(Stored data entries)
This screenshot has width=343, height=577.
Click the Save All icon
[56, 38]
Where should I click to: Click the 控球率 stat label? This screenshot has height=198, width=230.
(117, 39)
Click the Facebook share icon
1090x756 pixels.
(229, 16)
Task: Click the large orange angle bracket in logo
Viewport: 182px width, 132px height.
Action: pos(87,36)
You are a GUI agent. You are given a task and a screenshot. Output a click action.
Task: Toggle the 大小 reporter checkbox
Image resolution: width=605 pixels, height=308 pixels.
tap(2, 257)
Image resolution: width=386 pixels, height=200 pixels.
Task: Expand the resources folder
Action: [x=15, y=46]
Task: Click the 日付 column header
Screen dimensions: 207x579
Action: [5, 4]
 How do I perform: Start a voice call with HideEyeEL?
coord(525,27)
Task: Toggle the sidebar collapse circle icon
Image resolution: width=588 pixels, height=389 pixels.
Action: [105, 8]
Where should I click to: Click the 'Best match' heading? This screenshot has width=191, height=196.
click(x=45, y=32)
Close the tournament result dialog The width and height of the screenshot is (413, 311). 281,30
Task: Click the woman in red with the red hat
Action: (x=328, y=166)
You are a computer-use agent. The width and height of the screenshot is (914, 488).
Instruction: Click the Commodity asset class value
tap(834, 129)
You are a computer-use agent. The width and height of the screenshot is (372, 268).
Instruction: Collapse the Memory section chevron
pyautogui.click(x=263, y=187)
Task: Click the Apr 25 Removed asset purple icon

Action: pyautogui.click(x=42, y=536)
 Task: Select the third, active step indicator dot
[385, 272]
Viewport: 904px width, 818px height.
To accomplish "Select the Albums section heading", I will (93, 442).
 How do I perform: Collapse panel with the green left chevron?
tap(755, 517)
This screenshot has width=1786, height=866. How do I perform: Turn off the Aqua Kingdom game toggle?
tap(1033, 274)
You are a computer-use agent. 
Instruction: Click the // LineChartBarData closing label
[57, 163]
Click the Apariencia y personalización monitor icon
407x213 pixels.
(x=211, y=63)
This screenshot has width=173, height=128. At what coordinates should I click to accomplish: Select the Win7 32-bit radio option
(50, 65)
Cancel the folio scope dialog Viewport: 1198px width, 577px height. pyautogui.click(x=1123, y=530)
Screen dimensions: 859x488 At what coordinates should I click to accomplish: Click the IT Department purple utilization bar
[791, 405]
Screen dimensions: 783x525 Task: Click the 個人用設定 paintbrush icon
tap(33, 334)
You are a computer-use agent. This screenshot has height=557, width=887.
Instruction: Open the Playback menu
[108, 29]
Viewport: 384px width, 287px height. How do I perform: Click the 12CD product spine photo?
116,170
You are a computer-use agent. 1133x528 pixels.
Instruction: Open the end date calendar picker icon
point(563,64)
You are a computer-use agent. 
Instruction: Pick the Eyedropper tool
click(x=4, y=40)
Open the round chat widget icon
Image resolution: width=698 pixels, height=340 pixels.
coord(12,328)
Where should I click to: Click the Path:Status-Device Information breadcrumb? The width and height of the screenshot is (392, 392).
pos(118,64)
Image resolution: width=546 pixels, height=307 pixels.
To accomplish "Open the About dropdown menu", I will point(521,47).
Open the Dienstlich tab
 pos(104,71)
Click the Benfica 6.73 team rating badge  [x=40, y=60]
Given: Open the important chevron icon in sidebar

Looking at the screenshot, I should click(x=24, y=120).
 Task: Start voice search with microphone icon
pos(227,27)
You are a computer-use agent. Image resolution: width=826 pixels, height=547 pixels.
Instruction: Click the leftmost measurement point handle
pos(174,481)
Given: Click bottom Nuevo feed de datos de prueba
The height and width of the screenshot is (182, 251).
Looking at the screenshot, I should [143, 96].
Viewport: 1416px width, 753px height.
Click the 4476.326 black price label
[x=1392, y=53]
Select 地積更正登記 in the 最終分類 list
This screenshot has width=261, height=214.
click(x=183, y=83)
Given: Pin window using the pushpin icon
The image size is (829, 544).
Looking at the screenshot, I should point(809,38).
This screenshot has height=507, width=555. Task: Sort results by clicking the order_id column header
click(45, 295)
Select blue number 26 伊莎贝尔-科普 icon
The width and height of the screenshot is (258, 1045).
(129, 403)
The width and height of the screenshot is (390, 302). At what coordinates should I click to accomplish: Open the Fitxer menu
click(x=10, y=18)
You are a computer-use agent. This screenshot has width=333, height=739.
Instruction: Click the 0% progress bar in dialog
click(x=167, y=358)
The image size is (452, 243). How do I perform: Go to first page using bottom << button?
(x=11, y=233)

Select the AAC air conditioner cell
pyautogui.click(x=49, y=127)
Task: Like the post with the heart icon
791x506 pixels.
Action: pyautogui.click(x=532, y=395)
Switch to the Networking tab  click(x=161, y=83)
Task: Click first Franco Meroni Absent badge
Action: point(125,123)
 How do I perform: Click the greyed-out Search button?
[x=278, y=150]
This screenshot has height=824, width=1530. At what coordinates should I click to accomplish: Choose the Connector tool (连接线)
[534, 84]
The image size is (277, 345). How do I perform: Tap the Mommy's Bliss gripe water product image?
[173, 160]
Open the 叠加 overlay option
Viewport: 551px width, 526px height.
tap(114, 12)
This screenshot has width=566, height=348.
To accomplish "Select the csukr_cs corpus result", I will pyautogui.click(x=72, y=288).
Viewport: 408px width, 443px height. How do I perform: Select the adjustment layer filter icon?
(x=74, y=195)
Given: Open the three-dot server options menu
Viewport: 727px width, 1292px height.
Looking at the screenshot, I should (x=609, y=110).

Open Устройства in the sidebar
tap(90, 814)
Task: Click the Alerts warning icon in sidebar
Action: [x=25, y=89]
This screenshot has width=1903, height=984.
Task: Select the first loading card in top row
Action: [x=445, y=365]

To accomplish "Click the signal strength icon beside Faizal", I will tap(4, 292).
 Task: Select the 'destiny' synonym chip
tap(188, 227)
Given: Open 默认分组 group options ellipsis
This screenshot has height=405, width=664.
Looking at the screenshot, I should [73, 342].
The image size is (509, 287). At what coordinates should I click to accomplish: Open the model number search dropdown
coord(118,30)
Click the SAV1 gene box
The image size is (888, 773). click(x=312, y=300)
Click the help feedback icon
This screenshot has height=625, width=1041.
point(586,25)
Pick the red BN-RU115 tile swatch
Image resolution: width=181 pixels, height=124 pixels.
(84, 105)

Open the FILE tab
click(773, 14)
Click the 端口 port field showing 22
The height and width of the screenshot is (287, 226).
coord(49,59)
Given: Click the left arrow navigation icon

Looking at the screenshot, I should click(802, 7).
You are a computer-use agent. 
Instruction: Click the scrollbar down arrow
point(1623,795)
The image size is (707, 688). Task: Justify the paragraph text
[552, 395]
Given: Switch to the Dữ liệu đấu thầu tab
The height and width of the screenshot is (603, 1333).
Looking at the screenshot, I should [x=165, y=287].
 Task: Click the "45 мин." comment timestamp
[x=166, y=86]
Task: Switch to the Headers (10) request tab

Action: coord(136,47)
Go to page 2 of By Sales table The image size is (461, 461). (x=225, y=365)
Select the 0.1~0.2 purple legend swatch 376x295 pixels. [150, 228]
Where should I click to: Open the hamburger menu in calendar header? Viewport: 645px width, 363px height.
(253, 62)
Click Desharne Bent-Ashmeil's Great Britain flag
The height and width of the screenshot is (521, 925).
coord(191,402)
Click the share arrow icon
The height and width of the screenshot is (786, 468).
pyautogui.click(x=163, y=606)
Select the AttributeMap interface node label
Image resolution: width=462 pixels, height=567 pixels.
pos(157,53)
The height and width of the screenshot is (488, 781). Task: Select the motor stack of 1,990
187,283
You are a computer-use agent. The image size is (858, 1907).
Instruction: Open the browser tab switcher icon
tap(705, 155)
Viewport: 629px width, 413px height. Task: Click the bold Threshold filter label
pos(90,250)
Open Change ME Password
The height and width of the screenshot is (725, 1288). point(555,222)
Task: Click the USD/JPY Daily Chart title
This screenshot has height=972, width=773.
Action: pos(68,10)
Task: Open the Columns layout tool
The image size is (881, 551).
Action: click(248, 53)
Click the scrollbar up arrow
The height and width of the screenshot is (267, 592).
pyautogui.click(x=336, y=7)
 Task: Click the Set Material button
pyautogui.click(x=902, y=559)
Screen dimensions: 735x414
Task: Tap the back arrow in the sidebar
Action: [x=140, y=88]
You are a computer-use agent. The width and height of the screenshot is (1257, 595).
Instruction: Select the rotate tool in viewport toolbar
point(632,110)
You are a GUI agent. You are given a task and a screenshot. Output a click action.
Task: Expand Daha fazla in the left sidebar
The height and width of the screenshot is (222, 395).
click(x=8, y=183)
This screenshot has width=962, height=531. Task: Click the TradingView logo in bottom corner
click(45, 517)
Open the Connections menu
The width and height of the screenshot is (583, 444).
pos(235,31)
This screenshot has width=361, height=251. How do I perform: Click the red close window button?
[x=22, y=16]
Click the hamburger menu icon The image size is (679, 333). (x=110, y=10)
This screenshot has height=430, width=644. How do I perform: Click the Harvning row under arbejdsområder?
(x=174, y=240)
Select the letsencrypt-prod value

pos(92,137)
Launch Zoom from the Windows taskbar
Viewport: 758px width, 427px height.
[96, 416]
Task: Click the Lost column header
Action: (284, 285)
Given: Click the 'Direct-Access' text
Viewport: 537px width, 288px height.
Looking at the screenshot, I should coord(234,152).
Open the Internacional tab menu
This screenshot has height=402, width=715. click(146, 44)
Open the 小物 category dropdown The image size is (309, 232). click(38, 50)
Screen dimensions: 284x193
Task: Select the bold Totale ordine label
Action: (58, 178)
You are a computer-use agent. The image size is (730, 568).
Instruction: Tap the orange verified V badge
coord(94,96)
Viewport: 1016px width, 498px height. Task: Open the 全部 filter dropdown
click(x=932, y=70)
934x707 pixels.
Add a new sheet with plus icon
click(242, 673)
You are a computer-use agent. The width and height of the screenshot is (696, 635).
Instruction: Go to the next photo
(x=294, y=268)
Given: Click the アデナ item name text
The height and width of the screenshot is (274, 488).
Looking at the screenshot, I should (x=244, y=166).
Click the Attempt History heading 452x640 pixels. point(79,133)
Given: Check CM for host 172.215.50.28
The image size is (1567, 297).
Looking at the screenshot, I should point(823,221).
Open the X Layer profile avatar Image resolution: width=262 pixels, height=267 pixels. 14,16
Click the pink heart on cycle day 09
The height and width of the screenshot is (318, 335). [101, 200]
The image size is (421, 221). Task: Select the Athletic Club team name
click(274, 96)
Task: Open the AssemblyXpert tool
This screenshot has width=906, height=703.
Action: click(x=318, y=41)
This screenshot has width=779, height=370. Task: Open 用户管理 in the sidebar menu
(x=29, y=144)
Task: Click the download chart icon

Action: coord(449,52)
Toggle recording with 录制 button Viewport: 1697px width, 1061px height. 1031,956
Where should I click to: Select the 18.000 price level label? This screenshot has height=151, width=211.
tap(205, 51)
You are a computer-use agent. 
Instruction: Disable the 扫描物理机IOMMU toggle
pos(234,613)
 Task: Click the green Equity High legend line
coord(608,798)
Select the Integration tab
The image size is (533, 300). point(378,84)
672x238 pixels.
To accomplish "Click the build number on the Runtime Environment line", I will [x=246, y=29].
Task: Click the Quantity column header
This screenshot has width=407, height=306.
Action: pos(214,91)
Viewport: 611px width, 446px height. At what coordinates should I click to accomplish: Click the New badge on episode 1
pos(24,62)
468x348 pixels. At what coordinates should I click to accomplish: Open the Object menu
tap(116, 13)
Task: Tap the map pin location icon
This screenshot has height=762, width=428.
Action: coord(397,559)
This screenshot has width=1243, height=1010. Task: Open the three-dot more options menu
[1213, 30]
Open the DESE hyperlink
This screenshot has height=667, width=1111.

Task to carry out.
List every line above that contains the word "will".

Reply to the task.
To accomplish "Select the Albums section heading", I will (93, 442).
To accomplish "Open the About dropdown menu", I will point(521,47).
To accomplish "Select the csukr_cs corpus result", I will pyautogui.click(x=72, y=288).
To accomplish "Click the signal strength icon beside Faizal", I will tap(4, 292).
To accomplish "Click the build number on the Runtime Environment line", I will [x=246, y=29].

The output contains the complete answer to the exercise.